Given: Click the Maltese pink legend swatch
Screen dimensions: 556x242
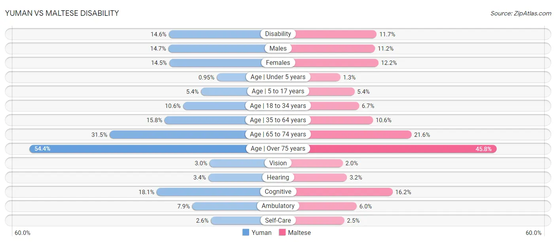Looking at the screenshot, I should [x=282, y=233].
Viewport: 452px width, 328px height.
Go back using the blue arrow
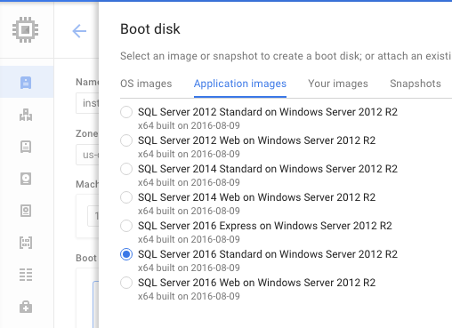click(x=79, y=31)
_ _ _ _ _
◆ **Exercise prompt**
Return the entries exactly as given. Do not include pictures.

◆ **Final answer**
Given: Click the Maltese pink legend swatch
Screen dimensions: 556x242
Looking at the screenshot, I should [x=282, y=233].
Viewport: 452px width, 328px height.
Go back using the blue arrow
click(x=79, y=31)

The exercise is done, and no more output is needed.